**Records shown**:

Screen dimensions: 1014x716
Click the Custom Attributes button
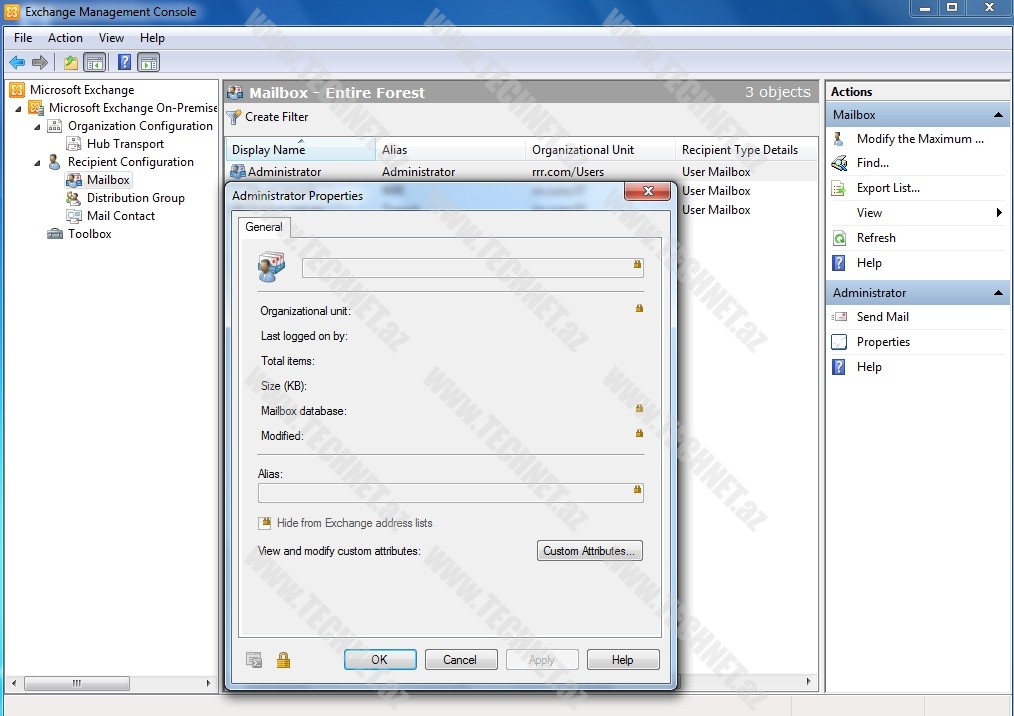pyautogui.click(x=589, y=551)
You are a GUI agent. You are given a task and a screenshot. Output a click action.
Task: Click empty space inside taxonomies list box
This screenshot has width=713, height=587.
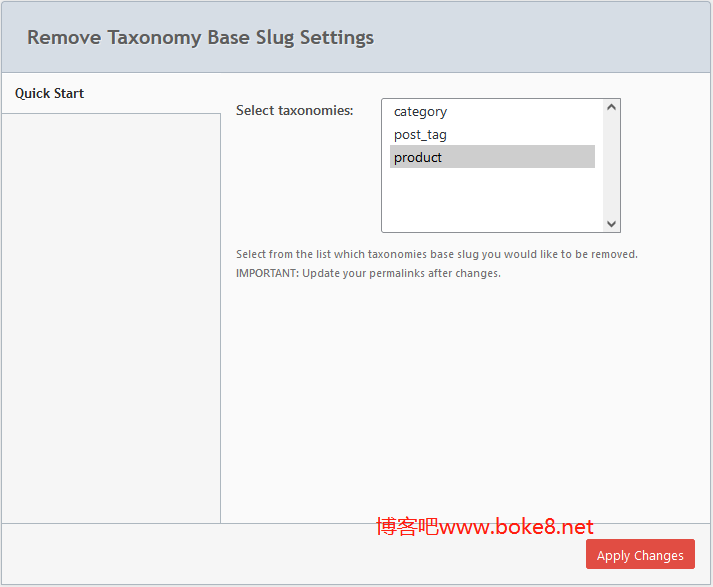click(x=490, y=200)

**Try it**: A precise copy of each record, with the images removed, should be output.

**Task answer**:
Screen dimensions: 1014x716
Click the Custom Attributes button
pyautogui.click(x=589, y=551)
You are a GUI agent. You are given a task and a screenshot. Output a click action.
Task: Click empty space inside taxonomies list box
This screenshot has width=713, height=587.
click(x=490, y=200)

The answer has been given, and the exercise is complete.